Women who were sexually abused as children are much more likely to be current smokers than women who weren’t abused as children. That’s a key finding of a preliminary study on possible connections between sexual abuse and smoking — a topic that has been largely overlooked in medical research.

The study is published in the February issue of the journal Addictive Behaviors.

“We found childhood sexual abuse is a strong predictor of smoking for women,” says Colmar De Von Figueroa-Moseley, Ph.D., lead investigator in the study and director of Mayo Clinic’s Office of Diversity in Clinical Research. “In our study, it was a more reliable smoking predictor than income, age or ethnicity. Understanding this connection could lead to new approaches to help girls and women avoid or stop smoking.”

Study results include:

  • Women who were sexually abused as children were 3.8 times more likely to be current smokers than women who didn’t report abuse. Childhood sexual abuse was defined as sexual fondling, attempted rape or rape before age 14.
  • Women who were sexually abused as children were twice as likely as those not abused to have ever smoked cigarettes.
  • Women reporting childhood sexual abuse were 2.1 times more likely than women not reporting abuse to start smoking by age 14.

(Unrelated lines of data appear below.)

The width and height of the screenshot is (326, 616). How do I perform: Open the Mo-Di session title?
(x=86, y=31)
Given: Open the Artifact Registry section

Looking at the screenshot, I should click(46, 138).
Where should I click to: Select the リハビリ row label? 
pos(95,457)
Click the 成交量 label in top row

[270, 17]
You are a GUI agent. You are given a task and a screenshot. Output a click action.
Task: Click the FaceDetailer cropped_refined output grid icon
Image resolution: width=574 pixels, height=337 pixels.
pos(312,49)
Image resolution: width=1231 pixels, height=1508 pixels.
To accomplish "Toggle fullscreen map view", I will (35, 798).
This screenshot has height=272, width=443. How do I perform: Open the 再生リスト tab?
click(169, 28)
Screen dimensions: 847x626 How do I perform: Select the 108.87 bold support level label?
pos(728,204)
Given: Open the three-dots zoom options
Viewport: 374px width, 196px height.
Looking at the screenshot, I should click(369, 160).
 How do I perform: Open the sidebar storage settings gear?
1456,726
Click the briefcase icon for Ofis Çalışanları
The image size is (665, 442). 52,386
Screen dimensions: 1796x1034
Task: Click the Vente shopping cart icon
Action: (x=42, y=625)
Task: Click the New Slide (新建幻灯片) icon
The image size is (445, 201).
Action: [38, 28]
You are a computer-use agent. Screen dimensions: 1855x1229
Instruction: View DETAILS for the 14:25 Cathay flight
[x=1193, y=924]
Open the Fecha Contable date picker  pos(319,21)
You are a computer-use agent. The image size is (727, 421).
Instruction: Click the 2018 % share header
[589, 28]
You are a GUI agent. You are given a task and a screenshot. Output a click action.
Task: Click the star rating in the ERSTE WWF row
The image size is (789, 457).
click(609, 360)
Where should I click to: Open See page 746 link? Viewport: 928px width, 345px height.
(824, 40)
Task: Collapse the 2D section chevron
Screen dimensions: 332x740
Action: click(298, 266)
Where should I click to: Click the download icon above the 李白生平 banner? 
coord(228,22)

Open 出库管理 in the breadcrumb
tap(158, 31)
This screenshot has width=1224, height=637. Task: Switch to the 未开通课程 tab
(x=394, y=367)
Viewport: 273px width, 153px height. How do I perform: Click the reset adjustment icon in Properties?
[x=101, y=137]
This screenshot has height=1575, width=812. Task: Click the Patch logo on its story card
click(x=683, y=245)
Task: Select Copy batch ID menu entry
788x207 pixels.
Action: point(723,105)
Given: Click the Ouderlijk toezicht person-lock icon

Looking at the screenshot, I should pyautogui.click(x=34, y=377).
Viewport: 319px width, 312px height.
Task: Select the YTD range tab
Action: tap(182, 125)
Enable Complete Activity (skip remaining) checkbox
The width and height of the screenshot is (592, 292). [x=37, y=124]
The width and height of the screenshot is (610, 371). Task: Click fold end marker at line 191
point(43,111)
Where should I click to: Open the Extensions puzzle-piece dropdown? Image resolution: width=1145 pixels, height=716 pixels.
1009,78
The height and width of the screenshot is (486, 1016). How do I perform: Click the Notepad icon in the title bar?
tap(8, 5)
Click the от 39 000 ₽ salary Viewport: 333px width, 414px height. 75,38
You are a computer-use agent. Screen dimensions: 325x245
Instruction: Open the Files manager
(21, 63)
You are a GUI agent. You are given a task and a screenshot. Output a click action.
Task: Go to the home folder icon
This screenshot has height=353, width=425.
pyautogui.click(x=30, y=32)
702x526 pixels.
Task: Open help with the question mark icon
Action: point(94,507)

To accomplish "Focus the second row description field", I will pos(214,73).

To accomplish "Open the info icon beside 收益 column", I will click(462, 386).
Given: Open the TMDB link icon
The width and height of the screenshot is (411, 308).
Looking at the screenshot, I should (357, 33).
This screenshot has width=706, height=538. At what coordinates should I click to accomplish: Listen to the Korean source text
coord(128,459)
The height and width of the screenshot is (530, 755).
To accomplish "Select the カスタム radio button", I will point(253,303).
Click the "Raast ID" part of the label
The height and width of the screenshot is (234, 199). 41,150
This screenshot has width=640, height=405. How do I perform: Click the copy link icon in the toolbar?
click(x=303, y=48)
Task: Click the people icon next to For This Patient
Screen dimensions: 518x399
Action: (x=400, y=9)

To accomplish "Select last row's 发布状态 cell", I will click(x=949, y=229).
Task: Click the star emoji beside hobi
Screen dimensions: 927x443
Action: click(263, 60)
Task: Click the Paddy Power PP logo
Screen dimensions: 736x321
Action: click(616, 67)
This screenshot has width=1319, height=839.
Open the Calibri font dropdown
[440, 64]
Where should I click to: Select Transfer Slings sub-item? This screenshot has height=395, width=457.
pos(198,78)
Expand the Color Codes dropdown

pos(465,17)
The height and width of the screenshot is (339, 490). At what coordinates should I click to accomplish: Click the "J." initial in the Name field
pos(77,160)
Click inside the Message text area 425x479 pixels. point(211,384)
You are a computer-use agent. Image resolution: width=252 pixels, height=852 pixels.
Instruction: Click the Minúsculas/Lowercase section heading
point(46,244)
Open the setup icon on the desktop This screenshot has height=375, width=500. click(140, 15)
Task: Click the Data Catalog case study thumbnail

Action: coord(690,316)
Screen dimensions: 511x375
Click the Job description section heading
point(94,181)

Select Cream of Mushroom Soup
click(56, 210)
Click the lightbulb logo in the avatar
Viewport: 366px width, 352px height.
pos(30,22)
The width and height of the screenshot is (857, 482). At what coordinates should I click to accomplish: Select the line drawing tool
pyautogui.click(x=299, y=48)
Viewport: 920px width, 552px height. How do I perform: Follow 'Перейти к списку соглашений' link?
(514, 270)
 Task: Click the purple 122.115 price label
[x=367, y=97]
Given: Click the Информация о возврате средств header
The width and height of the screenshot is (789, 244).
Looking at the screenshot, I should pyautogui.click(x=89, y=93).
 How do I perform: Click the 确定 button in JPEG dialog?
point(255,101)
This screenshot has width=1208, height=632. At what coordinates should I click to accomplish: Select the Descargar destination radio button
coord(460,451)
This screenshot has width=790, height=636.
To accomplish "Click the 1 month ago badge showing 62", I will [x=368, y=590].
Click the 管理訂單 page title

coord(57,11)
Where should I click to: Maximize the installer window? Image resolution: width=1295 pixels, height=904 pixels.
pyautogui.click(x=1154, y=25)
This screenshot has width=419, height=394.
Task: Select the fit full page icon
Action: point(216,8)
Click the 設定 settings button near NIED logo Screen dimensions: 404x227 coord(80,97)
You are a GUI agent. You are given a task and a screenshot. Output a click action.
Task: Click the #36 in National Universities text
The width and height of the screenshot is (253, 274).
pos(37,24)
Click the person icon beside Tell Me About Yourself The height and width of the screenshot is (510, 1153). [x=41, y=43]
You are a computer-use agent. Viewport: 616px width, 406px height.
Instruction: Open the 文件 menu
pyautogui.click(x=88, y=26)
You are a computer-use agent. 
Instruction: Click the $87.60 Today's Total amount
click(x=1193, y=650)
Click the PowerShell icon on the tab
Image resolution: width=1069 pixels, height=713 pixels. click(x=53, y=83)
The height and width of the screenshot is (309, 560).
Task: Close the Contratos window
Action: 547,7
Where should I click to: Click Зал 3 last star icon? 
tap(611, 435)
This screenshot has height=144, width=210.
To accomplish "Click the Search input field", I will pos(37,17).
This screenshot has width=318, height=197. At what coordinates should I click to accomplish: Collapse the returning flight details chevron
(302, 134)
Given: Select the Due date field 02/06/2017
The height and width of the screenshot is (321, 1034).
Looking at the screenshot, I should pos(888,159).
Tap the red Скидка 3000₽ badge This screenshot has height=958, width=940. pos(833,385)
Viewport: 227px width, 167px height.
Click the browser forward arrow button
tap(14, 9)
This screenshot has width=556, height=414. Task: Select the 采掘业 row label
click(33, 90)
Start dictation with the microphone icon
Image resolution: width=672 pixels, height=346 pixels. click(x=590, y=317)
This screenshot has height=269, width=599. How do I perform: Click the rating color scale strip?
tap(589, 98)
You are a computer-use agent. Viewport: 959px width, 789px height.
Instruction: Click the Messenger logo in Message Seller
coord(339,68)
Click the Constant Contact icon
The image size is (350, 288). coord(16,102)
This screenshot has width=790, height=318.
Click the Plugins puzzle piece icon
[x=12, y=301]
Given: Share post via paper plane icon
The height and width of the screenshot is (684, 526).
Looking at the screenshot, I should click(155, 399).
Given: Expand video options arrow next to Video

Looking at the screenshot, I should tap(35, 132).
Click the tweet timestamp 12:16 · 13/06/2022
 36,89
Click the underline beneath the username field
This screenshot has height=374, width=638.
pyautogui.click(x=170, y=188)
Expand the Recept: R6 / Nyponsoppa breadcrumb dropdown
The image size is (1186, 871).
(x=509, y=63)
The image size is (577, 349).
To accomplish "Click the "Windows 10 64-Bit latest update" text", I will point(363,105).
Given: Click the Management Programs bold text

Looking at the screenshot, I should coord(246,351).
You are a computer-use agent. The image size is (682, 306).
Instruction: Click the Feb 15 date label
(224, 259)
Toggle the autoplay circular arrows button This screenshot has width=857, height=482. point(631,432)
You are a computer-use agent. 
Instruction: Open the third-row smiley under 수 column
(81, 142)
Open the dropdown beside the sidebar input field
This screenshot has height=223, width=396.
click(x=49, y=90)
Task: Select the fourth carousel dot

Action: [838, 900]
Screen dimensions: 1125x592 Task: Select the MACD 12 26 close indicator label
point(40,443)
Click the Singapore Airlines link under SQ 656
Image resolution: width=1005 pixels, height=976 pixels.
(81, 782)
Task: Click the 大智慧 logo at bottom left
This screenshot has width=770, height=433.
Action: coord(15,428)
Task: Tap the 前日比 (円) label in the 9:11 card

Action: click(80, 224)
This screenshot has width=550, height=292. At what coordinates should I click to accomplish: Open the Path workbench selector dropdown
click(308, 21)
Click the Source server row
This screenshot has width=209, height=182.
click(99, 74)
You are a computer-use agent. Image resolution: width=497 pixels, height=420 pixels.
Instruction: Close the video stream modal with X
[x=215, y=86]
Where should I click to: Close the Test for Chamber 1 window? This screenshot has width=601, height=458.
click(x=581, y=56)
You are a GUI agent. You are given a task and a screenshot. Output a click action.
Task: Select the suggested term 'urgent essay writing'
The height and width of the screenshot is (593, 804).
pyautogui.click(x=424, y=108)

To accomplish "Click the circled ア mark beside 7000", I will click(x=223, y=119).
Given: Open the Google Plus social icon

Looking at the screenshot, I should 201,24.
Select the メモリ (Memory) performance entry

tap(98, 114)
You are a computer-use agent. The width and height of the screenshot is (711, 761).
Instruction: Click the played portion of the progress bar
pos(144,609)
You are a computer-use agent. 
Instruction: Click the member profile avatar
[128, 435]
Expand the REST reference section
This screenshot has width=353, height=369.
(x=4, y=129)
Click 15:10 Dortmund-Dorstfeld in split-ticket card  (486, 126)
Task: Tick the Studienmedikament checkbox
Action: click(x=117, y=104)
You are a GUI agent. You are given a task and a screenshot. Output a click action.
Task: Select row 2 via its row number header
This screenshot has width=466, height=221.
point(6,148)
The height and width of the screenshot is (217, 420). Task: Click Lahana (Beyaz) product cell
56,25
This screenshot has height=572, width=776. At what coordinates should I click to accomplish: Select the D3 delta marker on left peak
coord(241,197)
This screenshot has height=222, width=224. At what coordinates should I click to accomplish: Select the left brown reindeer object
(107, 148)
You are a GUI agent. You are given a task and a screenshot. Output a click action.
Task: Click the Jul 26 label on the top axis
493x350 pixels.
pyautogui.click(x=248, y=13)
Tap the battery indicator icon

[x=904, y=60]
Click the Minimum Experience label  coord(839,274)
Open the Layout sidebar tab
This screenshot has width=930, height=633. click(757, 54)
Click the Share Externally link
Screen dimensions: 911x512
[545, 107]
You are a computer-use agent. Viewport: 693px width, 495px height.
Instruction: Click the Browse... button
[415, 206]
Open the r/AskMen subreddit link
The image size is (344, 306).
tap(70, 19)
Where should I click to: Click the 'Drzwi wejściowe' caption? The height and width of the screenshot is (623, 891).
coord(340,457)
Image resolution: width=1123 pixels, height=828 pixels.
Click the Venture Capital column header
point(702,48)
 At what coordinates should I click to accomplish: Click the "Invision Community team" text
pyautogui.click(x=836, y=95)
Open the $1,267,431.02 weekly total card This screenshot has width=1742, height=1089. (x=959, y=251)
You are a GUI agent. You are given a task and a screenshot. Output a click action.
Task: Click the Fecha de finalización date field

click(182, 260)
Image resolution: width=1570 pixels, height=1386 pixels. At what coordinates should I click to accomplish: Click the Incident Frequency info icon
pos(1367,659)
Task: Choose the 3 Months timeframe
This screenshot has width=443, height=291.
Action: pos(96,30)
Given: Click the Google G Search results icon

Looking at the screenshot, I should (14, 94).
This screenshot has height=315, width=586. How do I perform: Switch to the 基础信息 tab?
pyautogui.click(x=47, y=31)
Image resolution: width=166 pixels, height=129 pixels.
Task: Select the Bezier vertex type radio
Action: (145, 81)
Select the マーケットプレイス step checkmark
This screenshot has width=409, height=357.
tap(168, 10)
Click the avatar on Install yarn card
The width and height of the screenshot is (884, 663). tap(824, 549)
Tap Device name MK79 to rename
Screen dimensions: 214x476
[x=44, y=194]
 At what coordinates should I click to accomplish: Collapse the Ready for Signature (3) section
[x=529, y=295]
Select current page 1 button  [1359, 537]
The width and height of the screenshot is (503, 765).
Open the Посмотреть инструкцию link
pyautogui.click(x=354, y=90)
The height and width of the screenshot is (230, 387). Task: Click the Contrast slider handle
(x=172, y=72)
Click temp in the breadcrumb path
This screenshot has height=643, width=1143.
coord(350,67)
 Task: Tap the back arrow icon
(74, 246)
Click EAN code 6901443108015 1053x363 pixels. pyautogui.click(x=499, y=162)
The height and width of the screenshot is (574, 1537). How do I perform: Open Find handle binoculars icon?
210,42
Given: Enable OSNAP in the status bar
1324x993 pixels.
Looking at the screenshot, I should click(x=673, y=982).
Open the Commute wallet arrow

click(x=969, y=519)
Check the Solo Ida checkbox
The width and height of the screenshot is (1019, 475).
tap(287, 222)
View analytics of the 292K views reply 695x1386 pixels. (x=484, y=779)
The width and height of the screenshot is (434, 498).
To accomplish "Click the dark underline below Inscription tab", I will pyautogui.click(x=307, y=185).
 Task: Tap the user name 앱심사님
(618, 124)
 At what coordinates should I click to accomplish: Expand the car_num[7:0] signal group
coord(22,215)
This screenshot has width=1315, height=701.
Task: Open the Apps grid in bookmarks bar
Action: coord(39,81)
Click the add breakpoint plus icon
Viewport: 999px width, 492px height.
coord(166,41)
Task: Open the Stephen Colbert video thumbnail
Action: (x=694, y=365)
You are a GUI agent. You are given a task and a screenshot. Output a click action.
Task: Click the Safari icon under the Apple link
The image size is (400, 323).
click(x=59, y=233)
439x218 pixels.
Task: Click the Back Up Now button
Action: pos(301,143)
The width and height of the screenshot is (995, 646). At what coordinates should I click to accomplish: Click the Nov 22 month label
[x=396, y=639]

Women who reported many incidents of sexual abuse as adults also were more likely to be smokers, but at a far lower risk level than women who reported even one instance of childhood abuse.

How the study was done

Researchers analyzed written surveys from 296 women, who ranged in age from 18 to 74. The study was conducted at California State University at San Bernardino, and 90 percent of the participants were college students. The respondents were racially diverse: 49.7 percent white; 24.9 percent Latino; 9.3 percent black; 8.3 percent Asian and 7.8 percent other ethnic groups. Respondents answered questions about smoking, sexual abuse, income, education and ethnicity.

Nine percent of the women were current smokers, and 69.3 percent of respondents had smoked at least once. About 29 percent of respondents reported being sexually abused as a child; 52 percent said they were sexually victimized as adults.

The sexual abuse-smoking connection

“Childhood sexual abuse may be a hidden but powerful reason why girls start smoking,” says Dr. Figueroa-Moseley. “Smoking may be a way to cope with the stress of abuse.”

While overall smoking rates have declined significantly over recent decades, smoking rates for teen and adult women recently have increased.

The conclusions of this research are limited by the small number of participants. “But the findings do support a compelling argument that sexual abuse is a strong — yet little understood — predictor of smoking,” says Dr. Figueroa-Moseley. More systematic study is needed before developing new treatment options.